(Available data Opens)

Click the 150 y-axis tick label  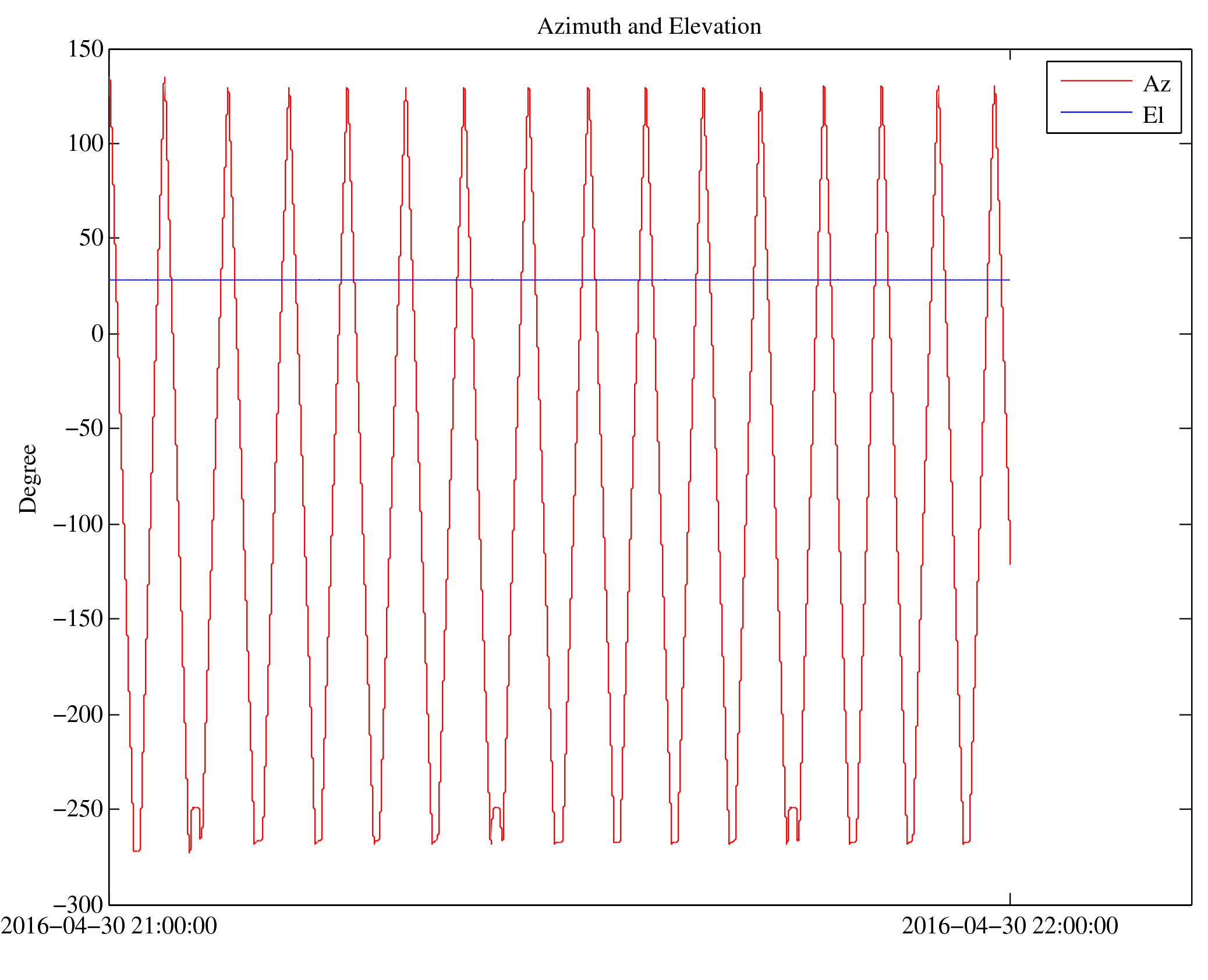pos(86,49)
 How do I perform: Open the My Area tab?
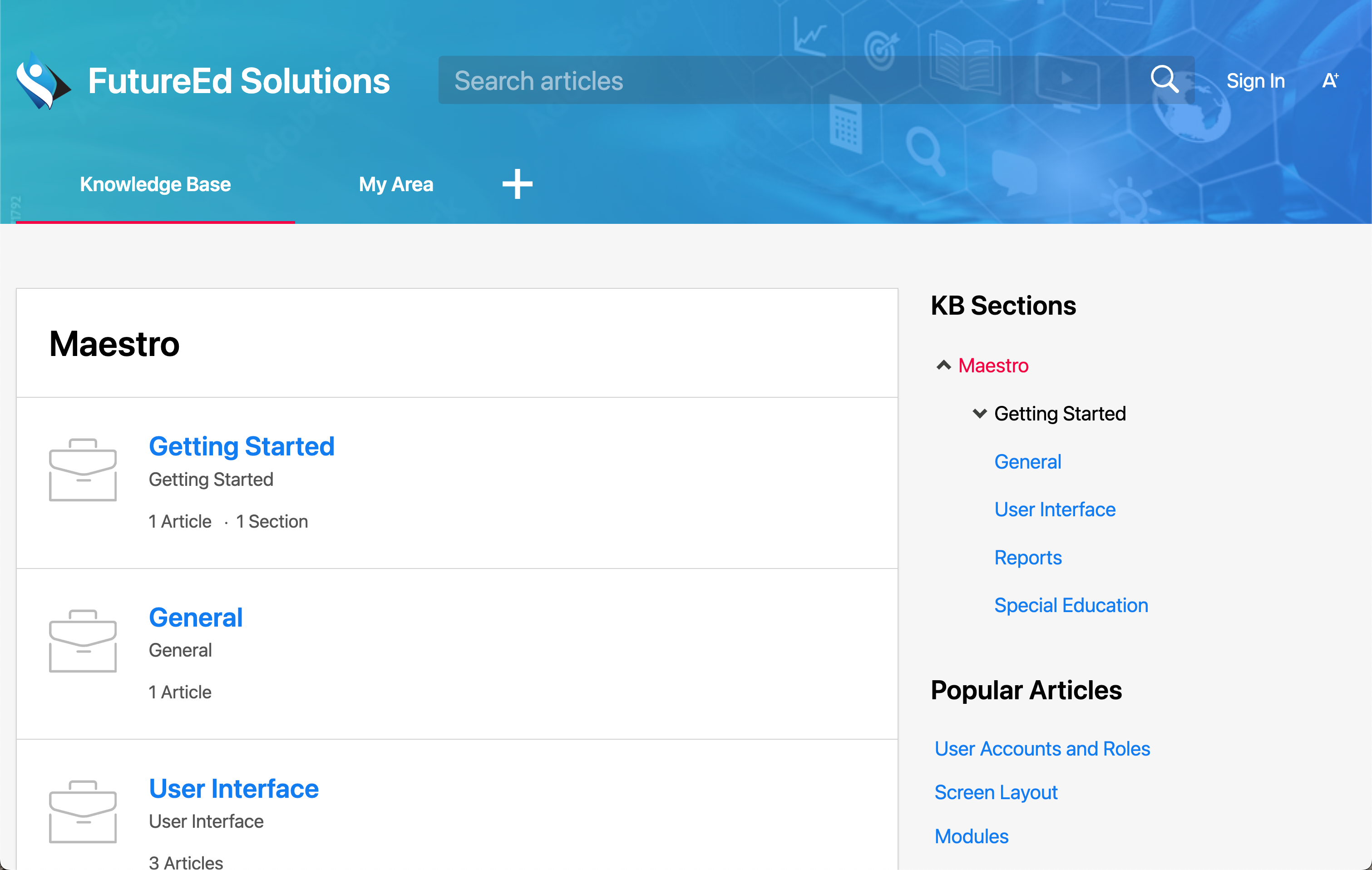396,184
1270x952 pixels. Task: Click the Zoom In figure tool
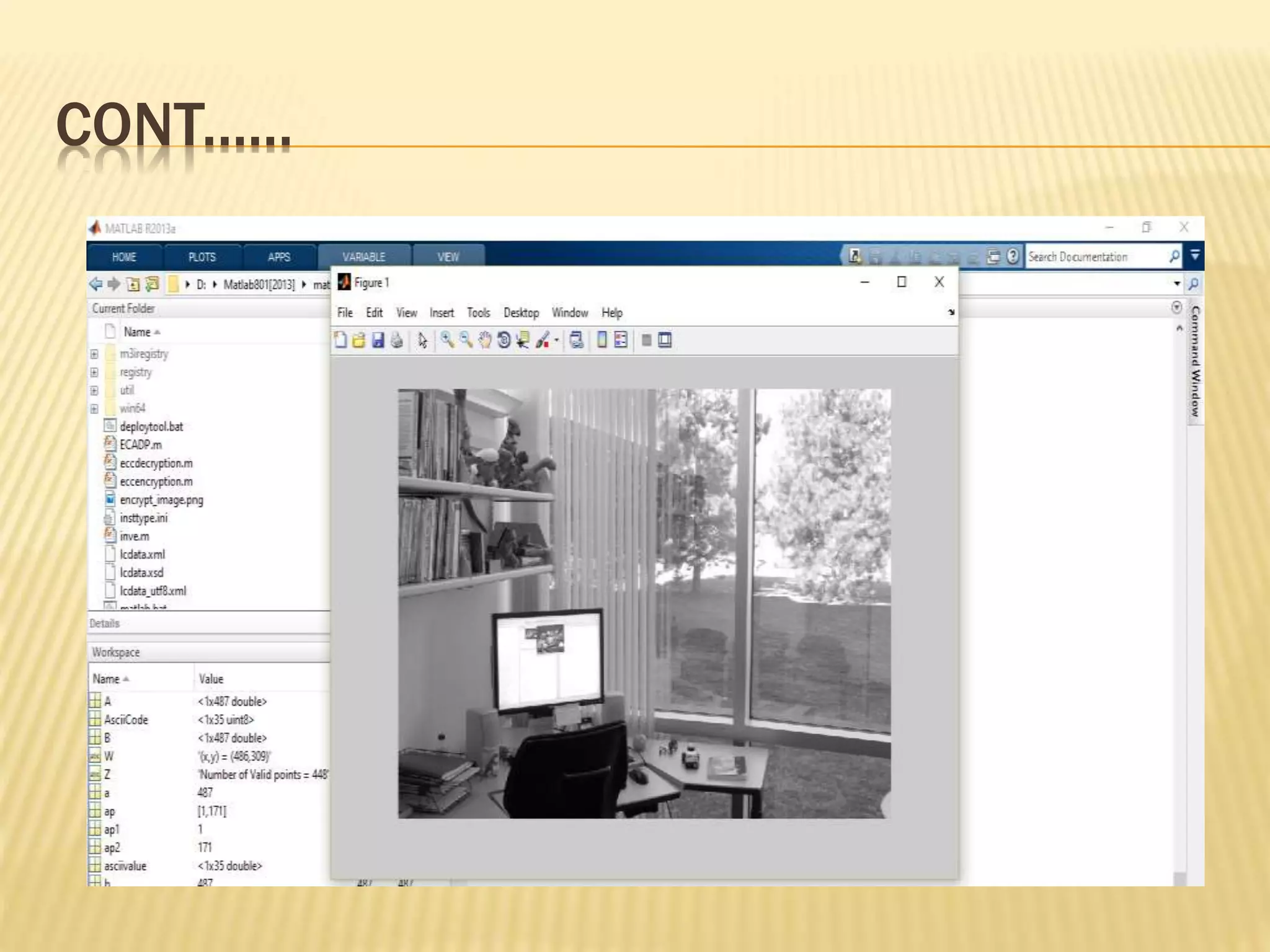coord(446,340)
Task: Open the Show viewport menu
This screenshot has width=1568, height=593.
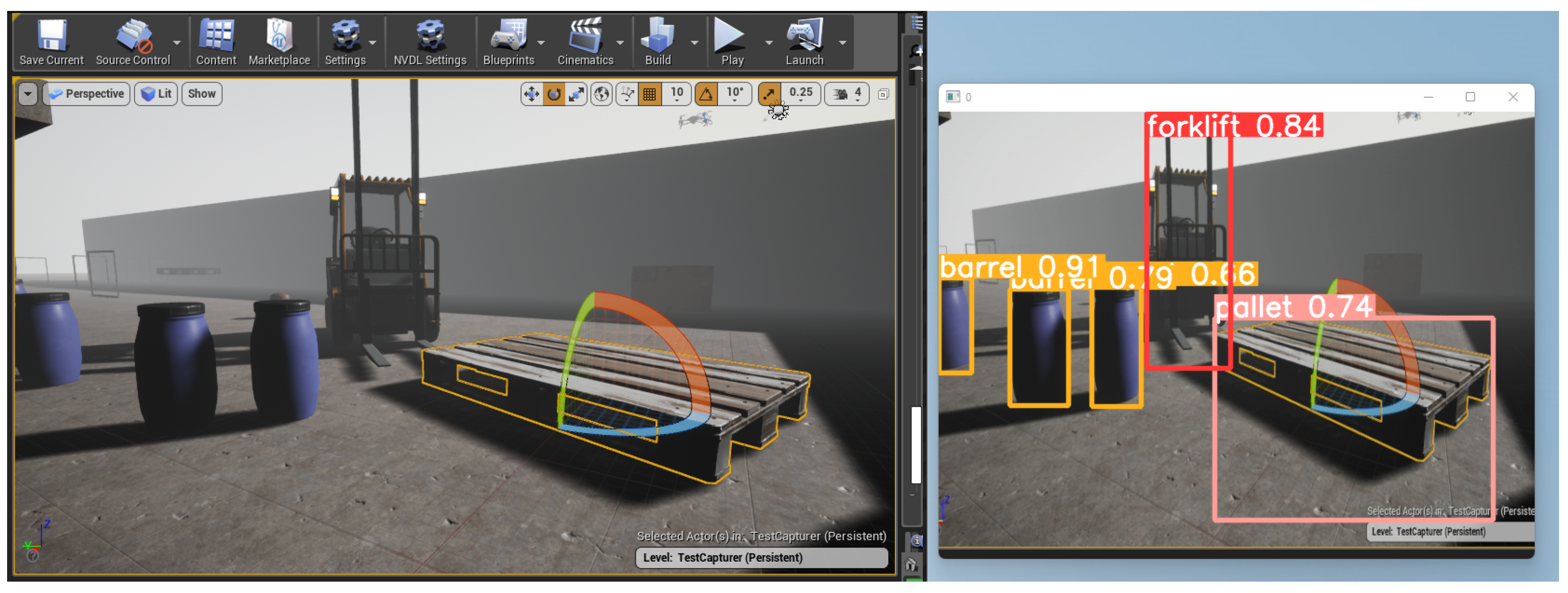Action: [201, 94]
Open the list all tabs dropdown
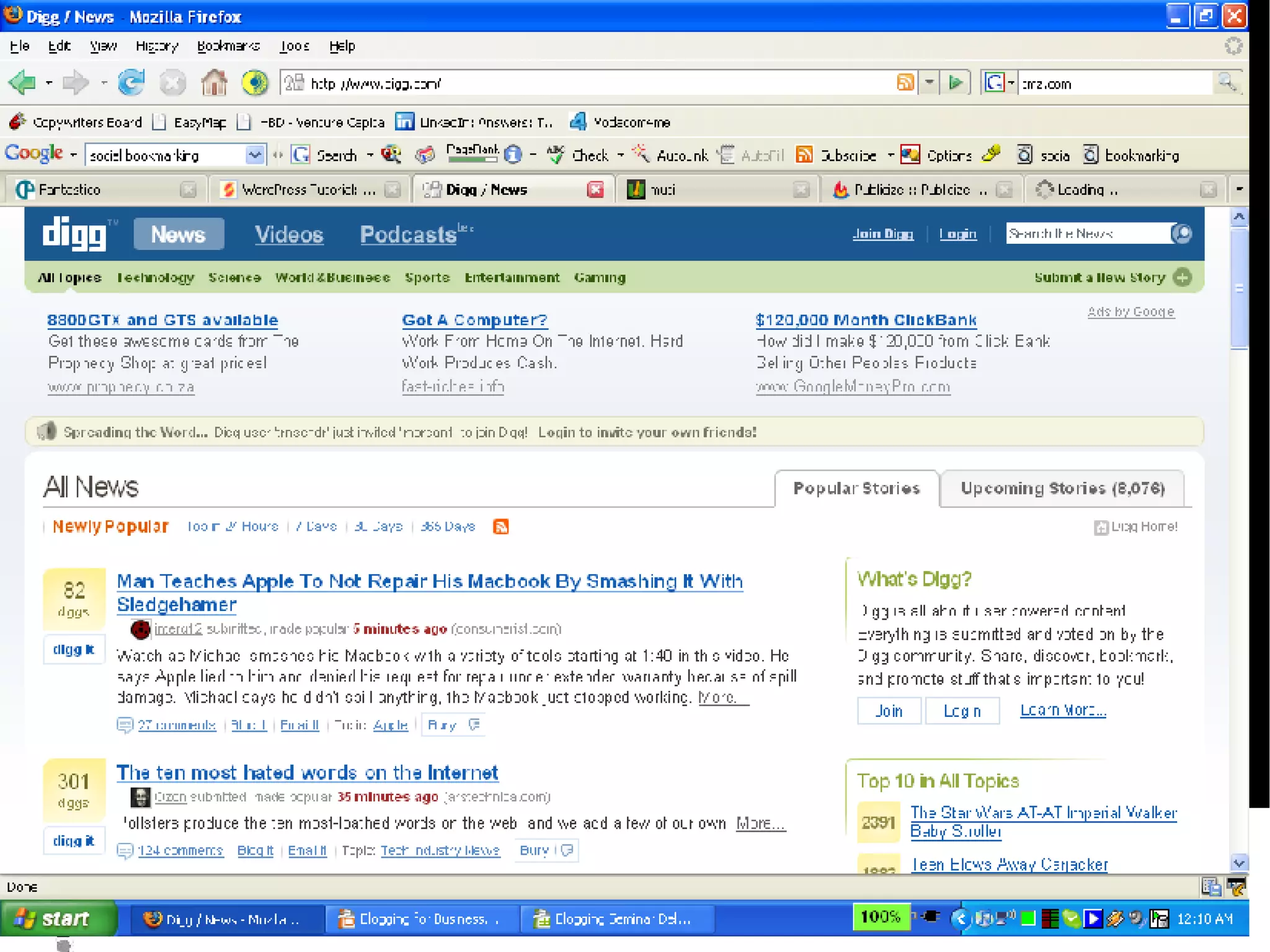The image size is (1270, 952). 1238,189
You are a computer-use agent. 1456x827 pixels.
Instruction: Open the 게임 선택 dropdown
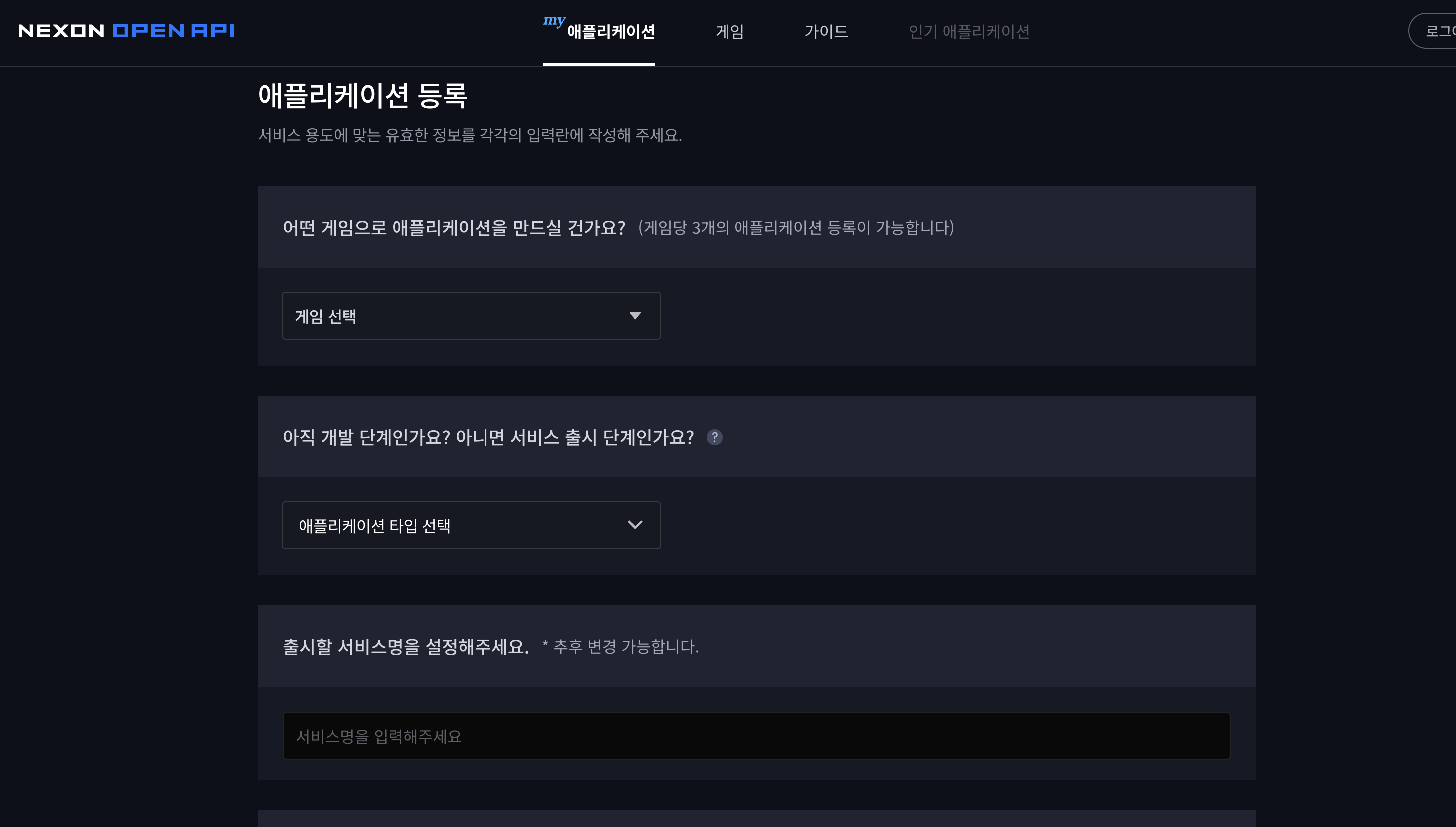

(Available data Closes)

**Requirement**
Please set down, exactly and with nothing added, the lines from the line with "This screenshot has width=1568, height=593." to the end of the entries above, omitting pictures.

**Your response**
This screenshot has width=1568, height=593.
Action: [201, 94]
Open the list all tabs dropdown
The image size is (1270, 952). 1238,189
You are a computer-use agent. 1456x827 pixels.
Instruction: Open the 게임 선택 dropdown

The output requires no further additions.